Cuma, Mayıs 21

bildiriyorum.

ne var ki?
canım sıkıldı.

ders çalışmam gerekiyo,biliyorum, ama canım klavyemin tuşlarının sesini dinlemek istiyo. ama anlamlı tık-tık-tıklarını sadece. anlamsız olanlar beni ajan gibi hissettiriyo, (BM ajanı diil, chuck gibi bi ajan mesela) ve bunu gerçekleştirebileceğim tek yer ya word ya da blogum. bilgisayarda microsoft office yüklü değil, yani blogdayım demek bu.
paylaşmak istediğim birkaç şey var, paylaşiyim;

beşiktaş iskelesinin yanmasına çok üzüldüm. umarım kimse oyuncağını unutmamıştır içeride bir önceki günün unutkanlığıyla.

hani yansımalar hiç kaybolmuyor ya evrende, o mekan yansa bile mi?

karşı dairede biri televizyon seyrediyo, ama hangi programı bilmiyorum.

nickelodeon digiturkte artık yayınlanmayacakmış. "digiturk'un aldığı kararla" deniyor, araştırdım, ve mtv türkiye ile nickelodeon'ın tek taraflı fesih beyanı ile digiturk tarafından çıkarıldığını öğrendim. hukuk bilmek canımı yaktı.

kablolu televizyonum var.

michael jackson'dan sonra "asla aynı olmicak" demiştim.

evet noktalama işaretlerini hiç umursamadım bu yazıyı yazarken. belki sonra düzeltirim.

sevgili tarhan selen, seni seviyorum.

moleskine aldım. kendimi önemli biri gibi hissediyorum. ilk sayfaya "kaybolursa getirene 100 dolar" yazdım.

TPD'nın açılımını sadece 2 kişi biliyor dünyada. ve bunu okurken bir tek o gülüyor.

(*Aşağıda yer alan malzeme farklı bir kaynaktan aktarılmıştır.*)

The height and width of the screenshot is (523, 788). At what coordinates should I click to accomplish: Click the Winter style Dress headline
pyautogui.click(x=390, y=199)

sokak lambalarının amacını asla çözemedim. 20V luk enerji yayıyolar sadece.

tezim alıntı diil.

tez yazmadım.

ama yazsaydım alıntı olmazdı.

herşeyi attım.

bahar temizliğinden önce.

bugün okulun son günüydü.

yarınsa son gününden sonraki gün.

ben selva.

istanbul'dan bildiriyorum.

karşı çatıda martı yavruları var. evet, griler.